Evacuations from Kabul continue after the Taliban takeover
Veterans, policy makers, workers from nongovernmental organizations, and others closely associated with Afghan allies have been working furiously in recent days to locate and aid those trying to flee from Kabul in an effort they refer to as a “digital Dunkirk.” Multiple nonprofit organizations and networks of lawmakers, veterans, and volunteers have also been sharing information, raising funds, and trying to get names on State Department evacuation lists. Beyond identifying those who need to be evacuated, a major challenge remains in getting past the Taliban checkpoints to reach the Kabul airport.
As more people are evacuated from Afghanistan, the question of where they will go is unclear. President Biden stated on Sunday that there would be no direct flights from Kabul to any U.S. airports. While some SIV applicants with completed security screenings were already brought to Fort Lee in Virginia, and more are expected to arrive in Fort Bliss in Texas and Fort McCoy in Wisconsin, others are expected to be taken to third countries. The Wall Street Journal reported on Thursday that the U.S. is working on an agreement with Colombia to take in as many as 4,000 Afghan refugees temporarily until they can finish their processing.
Supreme Court Justice Alito temporarily stayed the lower-court ruling that MPP must be reinstated
On August 13th, a federal judge ruled that the Biden administration’s reversal of the Trump-era MPP (“Remain in Mexico”) program was unlawful. His ruling required the administration to restart the program within 7 days, and the decision was upheld by the 5th U.S. Circuit Court of Appeals on Thursday. The Biden administration then appealed to the Supreme Court for a stay, and late Friday night Justice Alito granted a temporary stay through Tuesday, August 24th to provide the full Supreme Court a chance to consider the case.

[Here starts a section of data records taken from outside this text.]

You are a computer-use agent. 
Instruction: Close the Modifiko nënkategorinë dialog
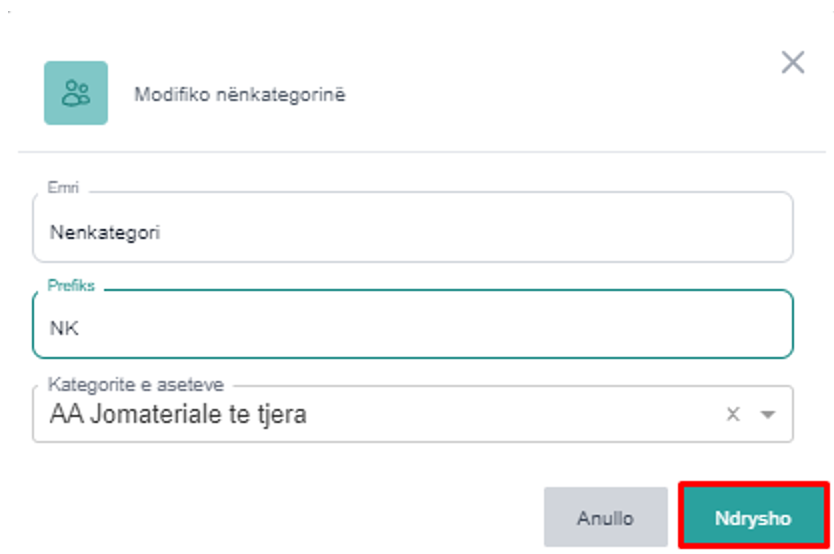(792, 63)
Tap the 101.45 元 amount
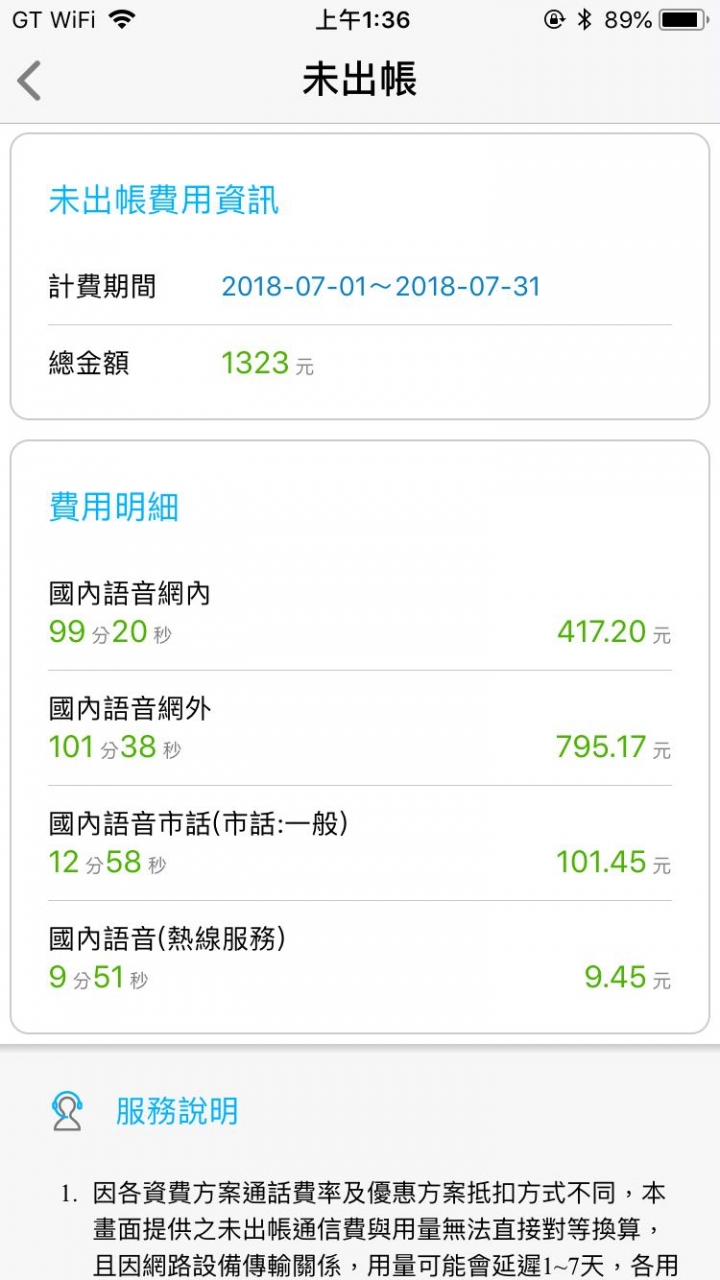The height and width of the screenshot is (1280, 720). [x=614, y=862]
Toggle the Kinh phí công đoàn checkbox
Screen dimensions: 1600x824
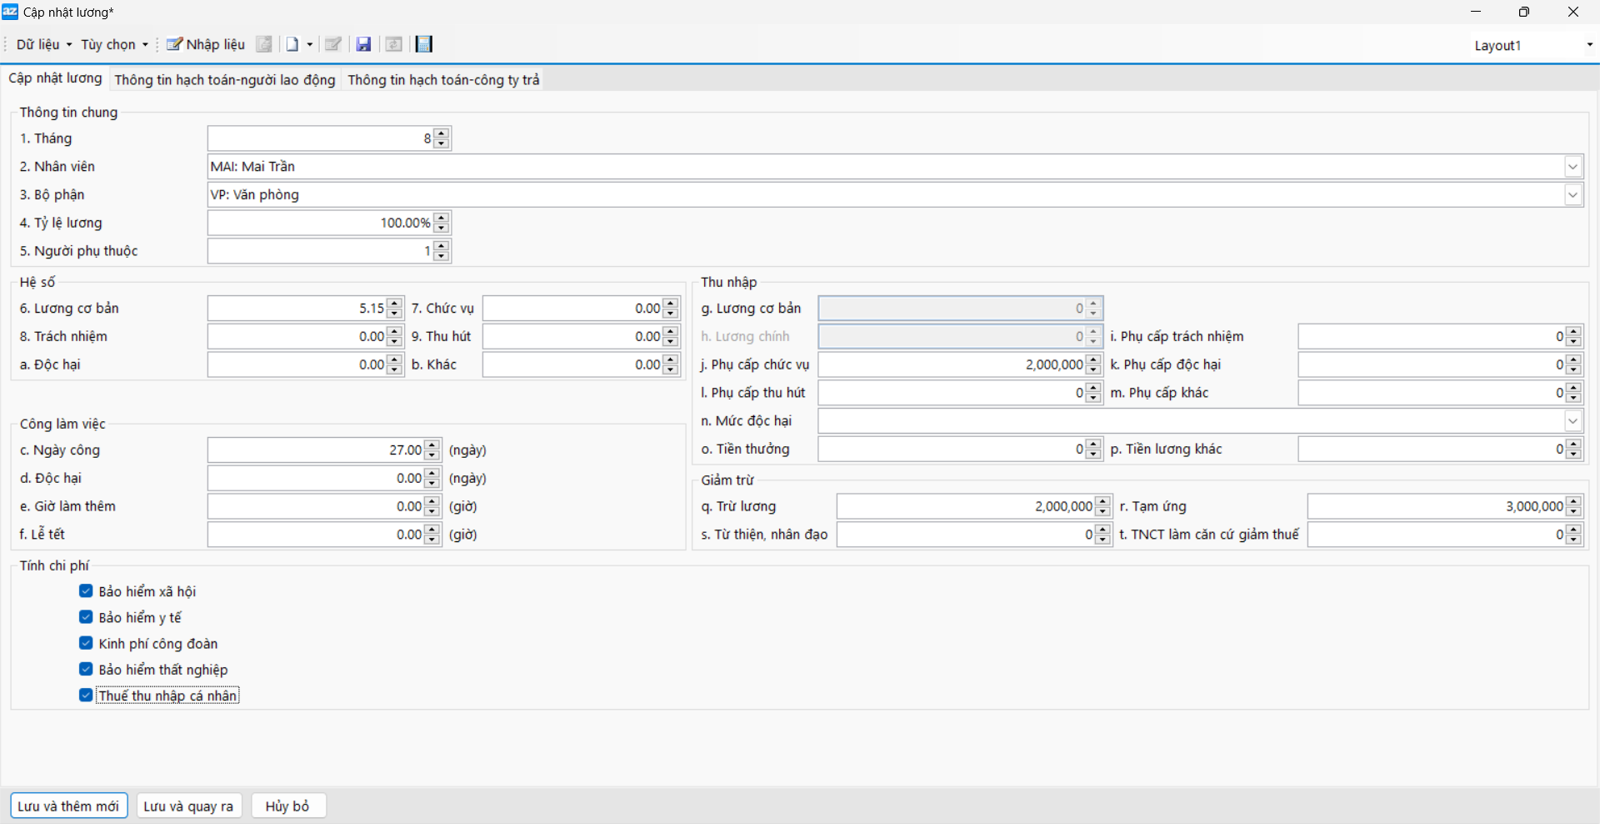click(x=86, y=643)
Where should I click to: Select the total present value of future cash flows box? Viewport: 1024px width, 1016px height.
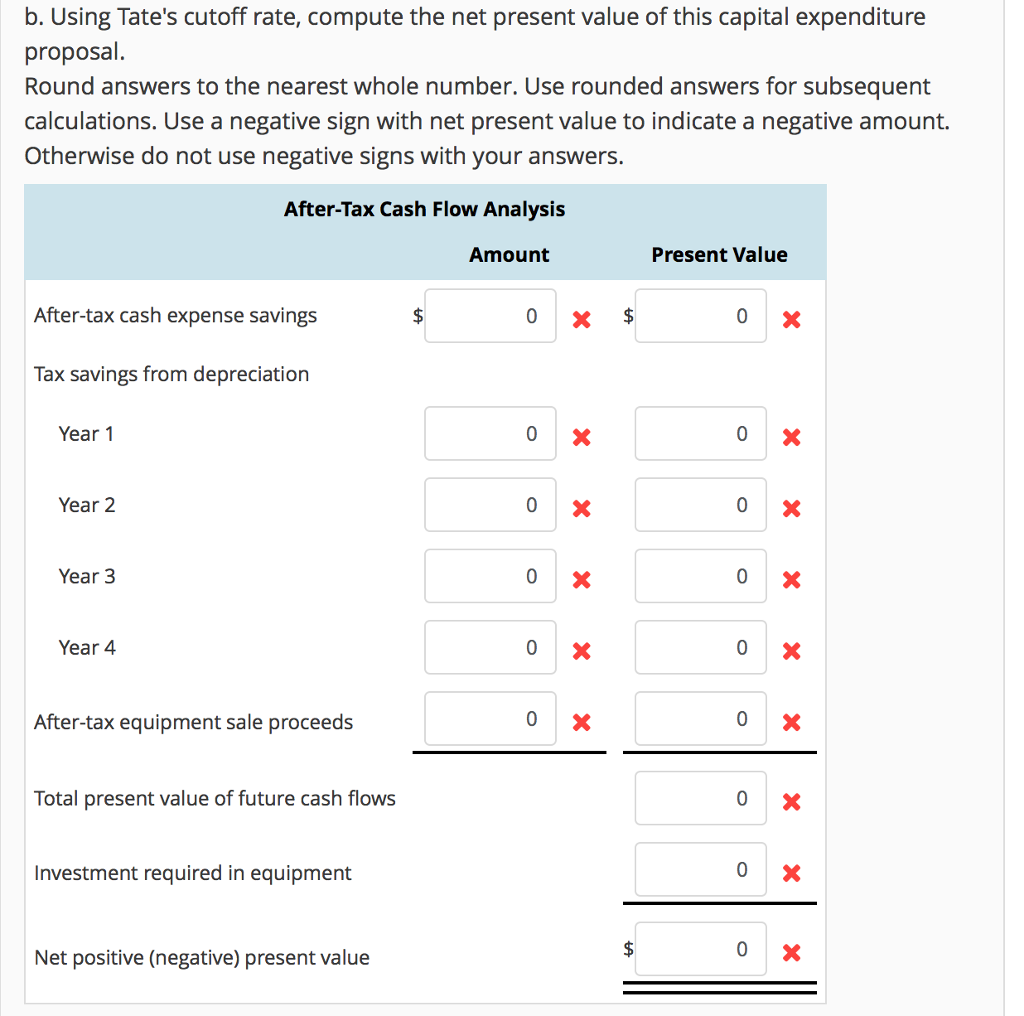click(700, 797)
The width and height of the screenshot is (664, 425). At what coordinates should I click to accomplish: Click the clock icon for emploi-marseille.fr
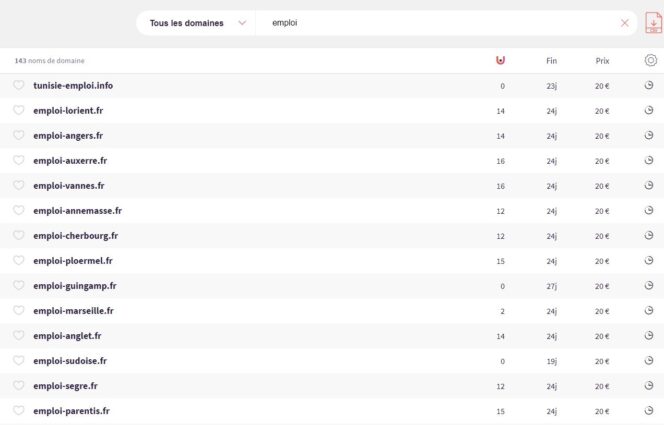[648, 311]
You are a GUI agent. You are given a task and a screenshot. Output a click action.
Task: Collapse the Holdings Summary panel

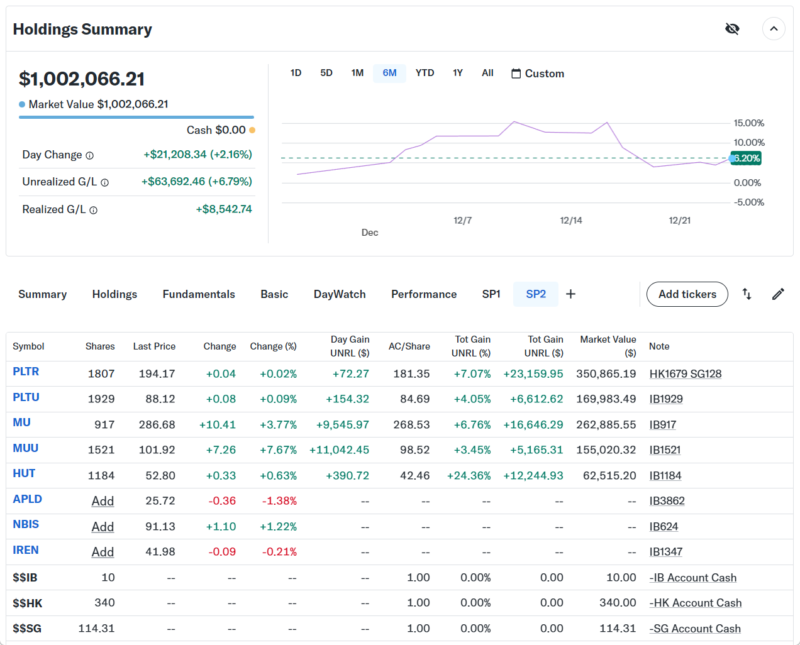coord(773,29)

The Biden administration proposed asylum rule changes
Last week the Biden administration proposed new rule changes for asylum processing, including authorization for asylum officers to process asylum applications to clear some of the backlog in the immigration courts. Under the proposed change, an asylum seeker who passes their credible fear interview with an asylum officer would have their case go directly to USCIS rather than to court. Those who fail the initial interview with an asylum officer would still be entitled to appeal that decision to an immigration judge. The administration also plans to hire 1,000 more asylum officers and an additional 1,000 support staff, which would more than double the current number of officers.
This proposed rule has been posted to the Federal Register and is open for public comment through October 19, 2021.